ACTIVITY
Your response must be the entire set of entries, reproduced word for word.

STUDY MATERIAL
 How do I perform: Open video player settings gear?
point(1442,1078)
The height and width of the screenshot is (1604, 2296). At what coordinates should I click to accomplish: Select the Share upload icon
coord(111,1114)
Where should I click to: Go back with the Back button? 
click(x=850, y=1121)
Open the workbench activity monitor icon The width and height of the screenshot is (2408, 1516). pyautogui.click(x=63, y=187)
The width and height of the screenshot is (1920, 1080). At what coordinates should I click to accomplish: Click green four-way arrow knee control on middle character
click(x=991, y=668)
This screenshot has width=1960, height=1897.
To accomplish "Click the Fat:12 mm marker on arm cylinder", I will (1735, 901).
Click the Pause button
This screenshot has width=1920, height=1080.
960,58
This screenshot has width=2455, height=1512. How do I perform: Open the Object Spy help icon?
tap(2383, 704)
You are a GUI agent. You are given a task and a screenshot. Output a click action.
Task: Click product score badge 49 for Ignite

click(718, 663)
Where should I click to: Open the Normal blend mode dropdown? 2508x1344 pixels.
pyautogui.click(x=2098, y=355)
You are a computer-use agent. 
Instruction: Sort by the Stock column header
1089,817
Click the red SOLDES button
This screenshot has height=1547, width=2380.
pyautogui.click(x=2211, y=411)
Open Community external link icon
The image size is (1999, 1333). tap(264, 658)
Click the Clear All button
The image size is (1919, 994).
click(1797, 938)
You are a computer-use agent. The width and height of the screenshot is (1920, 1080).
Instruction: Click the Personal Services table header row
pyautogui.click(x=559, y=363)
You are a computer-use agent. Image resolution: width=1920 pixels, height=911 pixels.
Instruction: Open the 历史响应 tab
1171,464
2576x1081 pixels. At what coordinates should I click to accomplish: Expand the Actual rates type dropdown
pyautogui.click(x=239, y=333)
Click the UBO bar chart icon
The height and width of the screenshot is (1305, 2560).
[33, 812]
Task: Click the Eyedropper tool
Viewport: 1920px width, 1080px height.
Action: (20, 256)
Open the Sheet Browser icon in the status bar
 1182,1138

RESULT BELOW
 How do I perform: Open video player settings gear?
point(1442,1078)
The height and width of the screenshot is (1604, 2296). At what coordinates should I click to accomplish: Select the Share upload icon
coord(111,1114)
Where should I click to: Go back with the Back button? 
click(x=850, y=1121)
Open the workbench activity monitor icon The width and height of the screenshot is (2408, 1516). pyautogui.click(x=63, y=187)
The width and height of the screenshot is (1920, 1080). At what coordinates should I click to accomplish: Click green four-way arrow knee control on middle character
click(x=991, y=668)
This screenshot has width=1960, height=1897.
To accomplish "Click the Fat:12 mm marker on arm cylinder", I will (1735, 901).
Click the Pause button
This screenshot has width=1920, height=1080.
960,58
This screenshot has width=2455, height=1512. How do I perform: Open the Object Spy help icon?
tap(2383, 704)
You are a GUI agent. You are given a task and a screenshot. Output a click action.
Task: Click product score badge 49 for Ignite

click(718, 663)
Where should I click to: Open the Normal blend mode dropdown? 2508x1344 pixels.
pyautogui.click(x=2098, y=355)
You are a computer-use agent. 
Instruction: Sort by the Stock column header
1089,817
Click the red SOLDES button
This screenshot has height=1547, width=2380.
pyautogui.click(x=2211, y=411)
Open Community external link icon
The image size is (1999, 1333). tap(264, 658)
Click the Clear All button
The image size is (1919, 994).
click(1797, 938)
You are a computer-use agent. The width and height of the screenshot is (1920, 1080).
Instruction: Click the Personal Services table header row
pyautogui.click(x=559, y=363)
You are a computer-use agent. Image resolution: width=1920 pixels, height=911 pixels.
Instruction: Open the 历史响应 tab
1171,464
2576x1081 pixels. At what coordinates should I click to accomplish: Expand the Actual rates type dropdown
pyautogui.click(x=239, y=333)
Click the UBO bar chart icon
The height and width of the screenshot is (1305, 2560).
[33, 812]
Task: Click the Eyedropper tool
Viewport: 1920px width, 1080px height.
Action: (20, 256)
Open the Sheet Browser icon in the status bar
 1182,1138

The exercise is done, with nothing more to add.